The leader was Majority Whip Steny Hoyer, who was speaking at his weekly press conference. As Politico has reported, discussion turned to a key procedural dispute between the two chambers: Would the House vote on the Senate bill right away, or would it wait until the Senate had approved amendments to the bill?
The House has been saying it wants the Senate to go first and, during the press conference, Hoyer reiterated that stance. But, instead of ruling out the alternative, as leadership has been doing for the last month, Hoyer merely said that going first would be "difficult." Then he explained:
Members want some assurance that those items they have problems with are, in fact, modified before they vote for the Senate bill. I don't know that it's impossible, but it's difficult.
Note the distinction: Waiting for the Senate to give assurance it will vote is not the same as waiting for the Senate to vote.
This isn't a shocker. On Sunday, during an interview on CBS "Face the Nation," Hoyer hinted at this shift. But his wording was vague, leaving the meaning of his statement ambiguous.
Not this time. A senior House aide confirms that Hoyer's use of the word "assurance" was intentional--i.e., that House leadership would be willing to hold its vote first as long as it felt confident the Senate would subsequently approve the amendments. Those amendments will go through the reconciliation process, where a simple majority is sufficient to pass legislation.
And what might qualify as "assurance"? The aide suggested the word of Senate Majority Leader Harry Reid might be enough, although other staff on Capitol Hill still talk about the possibility of collecting the signatures of 51 Senate Democrats to a letter promising to pass the amendments.

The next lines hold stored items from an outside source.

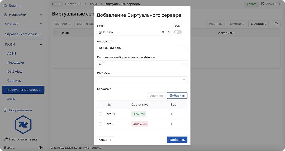This screenshot has height=151, width=285.
Task: Click the hexagon product logo
Action: coord(23,124)
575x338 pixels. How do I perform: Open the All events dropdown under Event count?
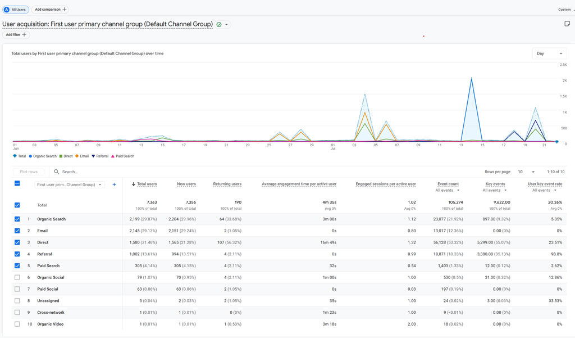point(447,191)
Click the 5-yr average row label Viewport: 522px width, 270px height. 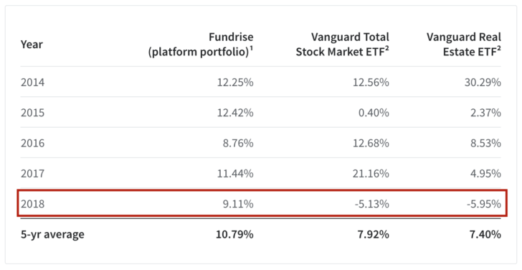(x=52, y=234)

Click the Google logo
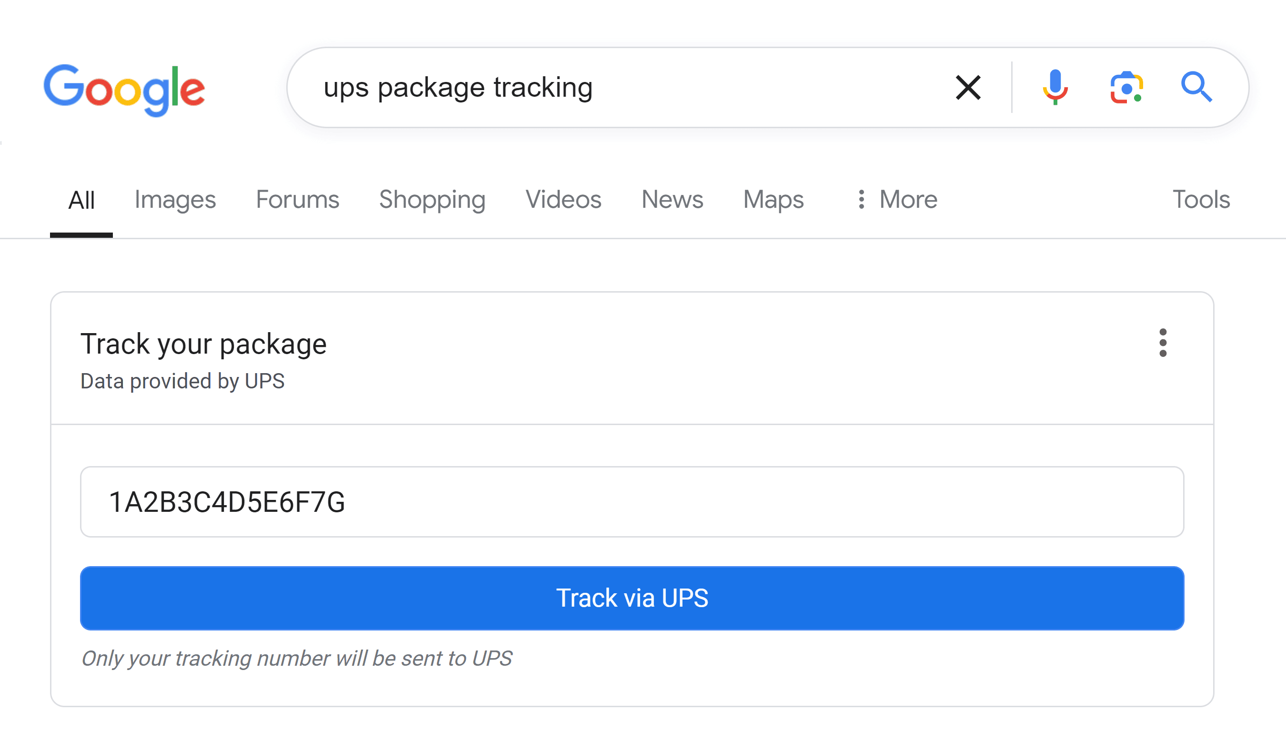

If, indeed, the House agrees to vote on the Senate bill before the Senate takes up the amendments, it would remove a major obstacle to passing health care reform. Taking up the amendments first would have raised significant political and procedural hurdles. Among other things, it's difficult to write a bill to amend a law that hasn't passed yet.
All of this sets the stage for a Wednesday announcement at the White House, where, according to administration sources, Obama will call on Congress to give him an up-or-down vote on health care reform.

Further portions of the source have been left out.